First you have to stop thinking of the domain model as a single thing and definitely stop using POJO entities. I entirely agree with Martin Fowler when he discusses the anemic domain model. In a well built actor system there will often be three domain models. One is the persisted model which has entities that model your database. The second is the immutable model. This is the model that the actors use to communicate with each other. All the entities are immutable from the bottom up, all collections unmodifiable, all objects only have getters, all constructors copy the collections to new immutable collections. The immutable model means your actors never have to copy anything, they just pass around references to data. Lastly you will have the API model, this is usually the set of entities that model the JSON for the clients to consume. The API model is there to insulate the back end from client code changes and vice versa, its the contract between the systems.
To create your actors stop thinking about your persistent model and what you will do with it but instead start thinking of the use cases. What does your system have to do? Model your actors based on the use cases and that will change the implementation of the actors and their deployment strategies.
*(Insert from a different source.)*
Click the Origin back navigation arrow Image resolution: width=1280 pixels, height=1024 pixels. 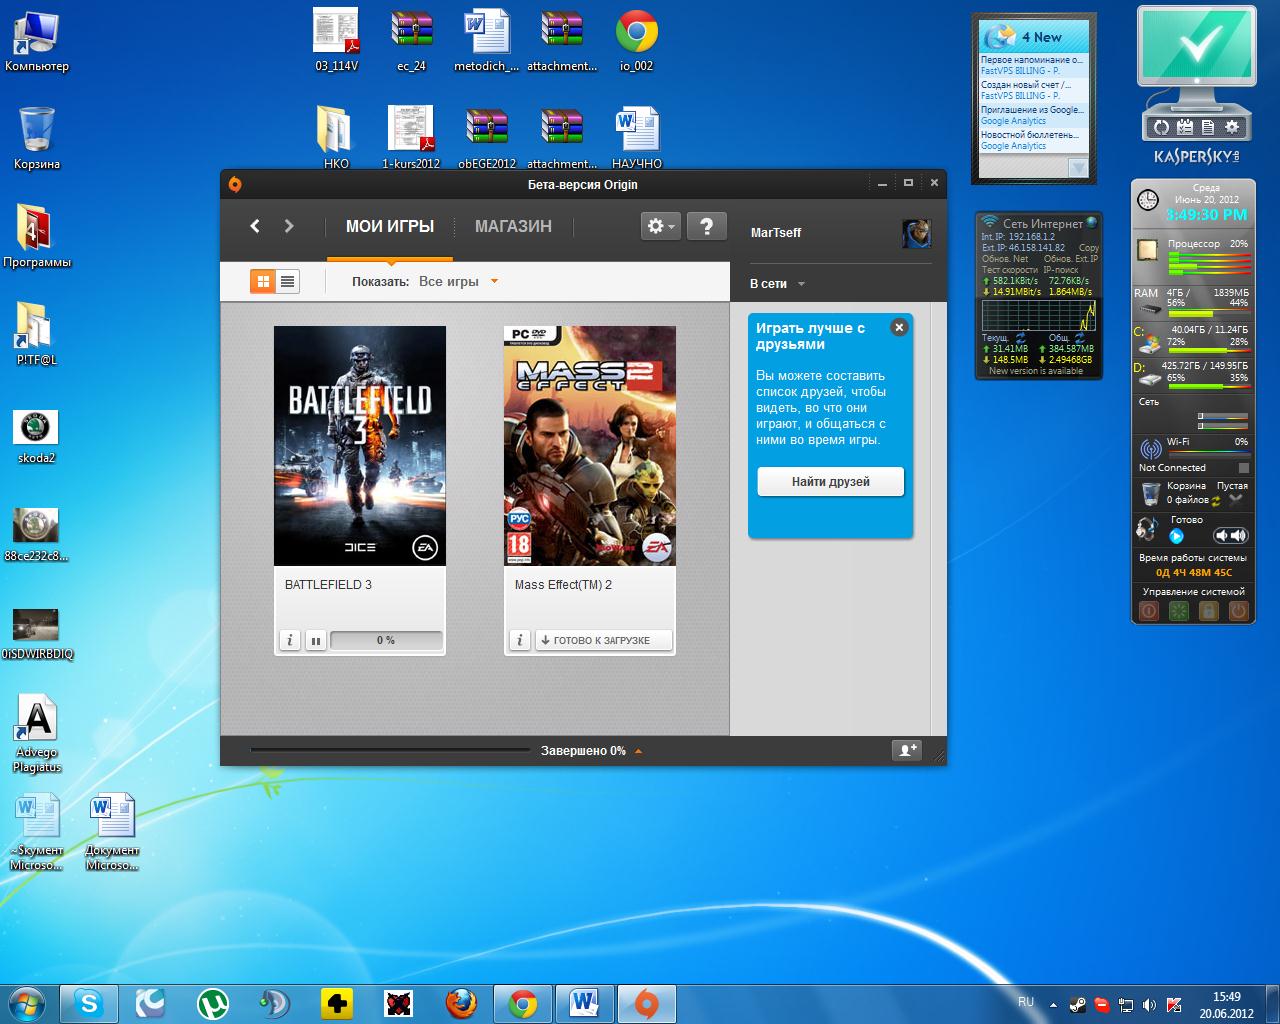click(255, 226)
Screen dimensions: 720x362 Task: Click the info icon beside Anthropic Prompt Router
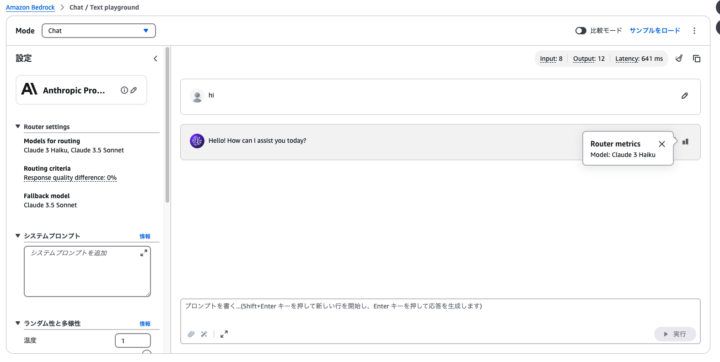pos(124,90)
For example, consider a server that delivers inventory information to users including current stock levels, reviews by users and so on for products by a single vendor. The users hammer this information and it changes quickly as stock levels change. This information is likely stored in half a dozen different tables. We don't model an actor for each table but rather a single actor to serve this use case. In this case this information is accessed by a large group of people in heavy load environment. So we are best creating an actor to aggregate all of this data and replicating the actor to each node and whenever the data changes we inform all replicants on all nodes of the changes. This means the user getting the overview doesn't even touch the database. They hit the actors, get the immutable model, convert that to the API model and then return the data.
On the other hand if a user wants to change the stock levels, we need to make sure that two users don't do it concurrently yet large DB transactions slows down the system massively. So instead we pick one node that will hold the stock management actor for that vendor and we cluster shard the actor. Any requests are routed to that actor and handled serially. The company user logs in and notes the receipt of a delivery of 20 new items. The message goes from whatever node they hit to the node holding the actor for that vendor, the vendor then makes the appropriate database changes and the broadcasts the change which is picked up by all the replicated inventory view actors to change their data.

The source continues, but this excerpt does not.